Arrivé en 2016 en Suisse, Yemane*, originaire d’Éthiopie, reçoit une décision de renvoi en novembre 2018. Asmarina*, originaire d’Érythrée, a vécu cinq ans en Grèce avec sa fille aînée, dans des conditions très précaires et sans accès à des soins pour son enfant, en situation de handicap physique. À cause de ces conditions invivables, elle est contrainte de quitter la Grèce et demande l’asile en Suisse. Ayant obtenu l’asile en Grèce, elle reçoit une décision de NEM de la part du SEM qui prononce son renvoi en novembre 2017. Asmarina* et Yemane* se rencontrent en Suisse et ont une fille en 2019. Au vu des différentes situations, la famille doit se battre pour ne pas être séparée entre plusieurs pays.

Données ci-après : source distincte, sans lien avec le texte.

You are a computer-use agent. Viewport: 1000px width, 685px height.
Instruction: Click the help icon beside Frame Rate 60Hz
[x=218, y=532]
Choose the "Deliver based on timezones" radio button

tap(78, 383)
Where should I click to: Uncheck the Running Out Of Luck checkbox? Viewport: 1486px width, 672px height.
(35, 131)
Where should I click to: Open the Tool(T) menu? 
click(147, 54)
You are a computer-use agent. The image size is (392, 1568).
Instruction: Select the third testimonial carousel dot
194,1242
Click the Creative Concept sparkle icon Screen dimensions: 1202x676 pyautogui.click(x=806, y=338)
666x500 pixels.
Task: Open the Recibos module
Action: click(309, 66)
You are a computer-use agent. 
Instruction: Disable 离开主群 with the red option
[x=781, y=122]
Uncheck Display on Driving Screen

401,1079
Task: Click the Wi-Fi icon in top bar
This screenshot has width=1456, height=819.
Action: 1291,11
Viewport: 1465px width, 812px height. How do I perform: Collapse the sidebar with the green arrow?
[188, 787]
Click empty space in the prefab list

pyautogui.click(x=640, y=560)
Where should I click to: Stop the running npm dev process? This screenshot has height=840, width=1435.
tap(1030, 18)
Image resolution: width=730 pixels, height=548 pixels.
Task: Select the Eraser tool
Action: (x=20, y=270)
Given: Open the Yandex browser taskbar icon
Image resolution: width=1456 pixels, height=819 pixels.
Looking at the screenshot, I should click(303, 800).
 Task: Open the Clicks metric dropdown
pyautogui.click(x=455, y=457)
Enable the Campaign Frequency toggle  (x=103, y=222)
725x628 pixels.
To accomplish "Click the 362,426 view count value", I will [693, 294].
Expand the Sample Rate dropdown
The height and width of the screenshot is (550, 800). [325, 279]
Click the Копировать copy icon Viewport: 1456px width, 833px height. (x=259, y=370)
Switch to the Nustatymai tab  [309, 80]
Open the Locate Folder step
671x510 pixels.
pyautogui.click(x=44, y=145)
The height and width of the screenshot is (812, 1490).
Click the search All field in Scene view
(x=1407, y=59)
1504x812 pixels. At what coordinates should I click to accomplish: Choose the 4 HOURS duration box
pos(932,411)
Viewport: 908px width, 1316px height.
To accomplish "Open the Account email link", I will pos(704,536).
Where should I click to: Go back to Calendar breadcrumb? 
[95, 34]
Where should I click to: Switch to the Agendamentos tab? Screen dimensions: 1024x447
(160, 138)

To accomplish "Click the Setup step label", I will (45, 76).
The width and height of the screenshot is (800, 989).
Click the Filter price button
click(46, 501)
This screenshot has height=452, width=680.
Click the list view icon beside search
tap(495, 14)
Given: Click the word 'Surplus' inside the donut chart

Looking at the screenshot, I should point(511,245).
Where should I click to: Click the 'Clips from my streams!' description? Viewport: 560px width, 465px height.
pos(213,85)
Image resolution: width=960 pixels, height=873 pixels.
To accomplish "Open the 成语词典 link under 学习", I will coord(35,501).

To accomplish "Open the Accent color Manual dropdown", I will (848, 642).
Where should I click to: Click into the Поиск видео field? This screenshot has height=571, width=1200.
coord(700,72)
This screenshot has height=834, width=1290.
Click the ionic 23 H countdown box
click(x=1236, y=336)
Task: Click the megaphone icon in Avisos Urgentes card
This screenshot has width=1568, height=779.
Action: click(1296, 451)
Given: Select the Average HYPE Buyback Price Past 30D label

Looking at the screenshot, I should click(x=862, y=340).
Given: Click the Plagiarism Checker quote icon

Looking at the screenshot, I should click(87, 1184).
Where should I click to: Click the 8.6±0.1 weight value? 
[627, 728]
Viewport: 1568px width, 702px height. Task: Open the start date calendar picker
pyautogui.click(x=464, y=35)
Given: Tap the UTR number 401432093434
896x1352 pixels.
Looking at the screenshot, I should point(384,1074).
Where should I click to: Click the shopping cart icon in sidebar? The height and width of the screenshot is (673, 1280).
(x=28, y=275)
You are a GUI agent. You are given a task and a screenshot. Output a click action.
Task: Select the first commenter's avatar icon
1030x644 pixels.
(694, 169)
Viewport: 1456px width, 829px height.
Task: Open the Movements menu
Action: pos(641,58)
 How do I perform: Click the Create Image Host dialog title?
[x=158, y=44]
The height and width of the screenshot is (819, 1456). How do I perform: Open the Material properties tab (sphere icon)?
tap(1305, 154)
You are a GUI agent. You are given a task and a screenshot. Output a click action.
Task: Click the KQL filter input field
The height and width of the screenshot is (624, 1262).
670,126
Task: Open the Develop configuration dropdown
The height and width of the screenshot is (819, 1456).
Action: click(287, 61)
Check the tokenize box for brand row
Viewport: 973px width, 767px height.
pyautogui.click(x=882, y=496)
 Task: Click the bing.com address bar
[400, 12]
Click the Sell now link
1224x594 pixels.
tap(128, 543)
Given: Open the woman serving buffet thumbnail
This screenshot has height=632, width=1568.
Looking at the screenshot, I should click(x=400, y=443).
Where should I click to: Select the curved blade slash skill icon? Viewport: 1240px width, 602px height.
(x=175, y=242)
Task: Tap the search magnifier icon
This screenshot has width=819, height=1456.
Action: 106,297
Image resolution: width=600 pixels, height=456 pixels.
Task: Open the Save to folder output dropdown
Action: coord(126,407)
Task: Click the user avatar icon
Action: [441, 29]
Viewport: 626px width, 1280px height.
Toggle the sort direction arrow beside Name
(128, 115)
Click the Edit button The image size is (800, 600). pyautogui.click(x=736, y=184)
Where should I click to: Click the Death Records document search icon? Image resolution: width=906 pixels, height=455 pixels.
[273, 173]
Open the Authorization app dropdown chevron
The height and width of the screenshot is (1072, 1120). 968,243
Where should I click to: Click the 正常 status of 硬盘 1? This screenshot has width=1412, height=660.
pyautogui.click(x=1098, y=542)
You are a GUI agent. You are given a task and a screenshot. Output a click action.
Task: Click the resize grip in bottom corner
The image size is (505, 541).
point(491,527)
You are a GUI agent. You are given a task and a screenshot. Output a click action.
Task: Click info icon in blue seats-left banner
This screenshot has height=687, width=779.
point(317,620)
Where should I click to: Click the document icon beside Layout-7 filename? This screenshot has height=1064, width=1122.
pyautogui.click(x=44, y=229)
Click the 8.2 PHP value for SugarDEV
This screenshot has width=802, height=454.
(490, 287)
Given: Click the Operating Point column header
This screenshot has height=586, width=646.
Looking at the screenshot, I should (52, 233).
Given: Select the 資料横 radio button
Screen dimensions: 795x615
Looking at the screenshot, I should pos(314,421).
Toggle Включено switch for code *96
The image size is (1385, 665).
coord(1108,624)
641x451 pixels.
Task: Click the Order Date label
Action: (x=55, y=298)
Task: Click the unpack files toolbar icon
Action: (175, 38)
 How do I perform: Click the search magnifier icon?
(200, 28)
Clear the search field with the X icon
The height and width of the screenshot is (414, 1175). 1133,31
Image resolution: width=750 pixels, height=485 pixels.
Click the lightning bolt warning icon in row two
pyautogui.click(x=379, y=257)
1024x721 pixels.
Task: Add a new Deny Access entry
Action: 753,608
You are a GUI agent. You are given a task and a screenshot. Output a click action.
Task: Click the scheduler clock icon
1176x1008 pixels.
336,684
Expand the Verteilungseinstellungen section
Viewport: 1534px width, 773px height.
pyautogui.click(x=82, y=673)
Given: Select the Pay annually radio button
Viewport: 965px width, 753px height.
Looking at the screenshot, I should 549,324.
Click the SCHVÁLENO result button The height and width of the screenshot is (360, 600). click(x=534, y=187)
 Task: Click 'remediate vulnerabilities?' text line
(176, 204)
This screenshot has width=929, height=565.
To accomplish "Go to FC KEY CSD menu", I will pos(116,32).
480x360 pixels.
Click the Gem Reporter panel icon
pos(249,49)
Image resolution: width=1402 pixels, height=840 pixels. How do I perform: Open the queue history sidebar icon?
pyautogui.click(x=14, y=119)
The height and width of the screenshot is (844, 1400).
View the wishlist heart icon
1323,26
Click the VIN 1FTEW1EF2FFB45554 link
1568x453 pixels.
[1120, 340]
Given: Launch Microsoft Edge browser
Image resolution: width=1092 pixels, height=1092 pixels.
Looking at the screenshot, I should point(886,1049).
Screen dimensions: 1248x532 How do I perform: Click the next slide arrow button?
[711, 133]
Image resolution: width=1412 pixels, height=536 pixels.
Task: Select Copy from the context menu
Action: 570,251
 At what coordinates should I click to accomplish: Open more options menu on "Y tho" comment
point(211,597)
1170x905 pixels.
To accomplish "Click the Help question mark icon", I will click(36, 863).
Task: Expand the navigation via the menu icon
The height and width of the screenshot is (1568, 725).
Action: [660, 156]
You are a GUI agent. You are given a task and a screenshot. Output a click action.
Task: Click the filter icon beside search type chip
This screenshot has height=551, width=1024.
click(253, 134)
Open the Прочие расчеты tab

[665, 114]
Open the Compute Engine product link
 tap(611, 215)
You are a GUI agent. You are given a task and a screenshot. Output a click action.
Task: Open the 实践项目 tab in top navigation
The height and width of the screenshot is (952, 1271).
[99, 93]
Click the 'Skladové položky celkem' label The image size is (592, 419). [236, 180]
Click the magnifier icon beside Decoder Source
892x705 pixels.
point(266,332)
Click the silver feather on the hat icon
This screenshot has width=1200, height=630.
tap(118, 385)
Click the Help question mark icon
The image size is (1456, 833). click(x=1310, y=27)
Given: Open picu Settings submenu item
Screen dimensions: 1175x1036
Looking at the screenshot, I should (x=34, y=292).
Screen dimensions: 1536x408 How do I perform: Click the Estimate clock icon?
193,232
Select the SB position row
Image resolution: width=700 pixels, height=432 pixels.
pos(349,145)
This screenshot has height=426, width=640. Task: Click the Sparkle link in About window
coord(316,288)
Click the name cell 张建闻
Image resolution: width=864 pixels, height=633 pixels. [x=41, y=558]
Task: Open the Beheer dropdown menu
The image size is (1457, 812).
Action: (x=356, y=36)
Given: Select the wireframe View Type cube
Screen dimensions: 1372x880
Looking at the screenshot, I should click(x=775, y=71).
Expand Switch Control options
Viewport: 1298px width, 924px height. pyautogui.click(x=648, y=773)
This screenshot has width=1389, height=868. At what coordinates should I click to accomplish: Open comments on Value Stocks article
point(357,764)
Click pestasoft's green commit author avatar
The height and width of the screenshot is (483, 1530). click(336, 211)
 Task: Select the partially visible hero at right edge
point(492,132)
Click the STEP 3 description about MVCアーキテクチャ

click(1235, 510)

Cas individuel — 27/05/2016

Un père arraché à son épouse enceinte et ses enfants

« Awat » habitait à Genève avec son épouse « Mariame » enceinte de trois mois, et leurs deux filles, « Melete » et « Awatif ». Enfin réunie après un long périple et un exil forcé, cette famille se voit à nouveau séparée, cette fois par les autorités suisses : le père est renvoyé en Italie. Le Tribunal ne retient ni son droit à la vie familiale, ni l’intérêt supérieur de ses enfants à grandir auprès de leur père.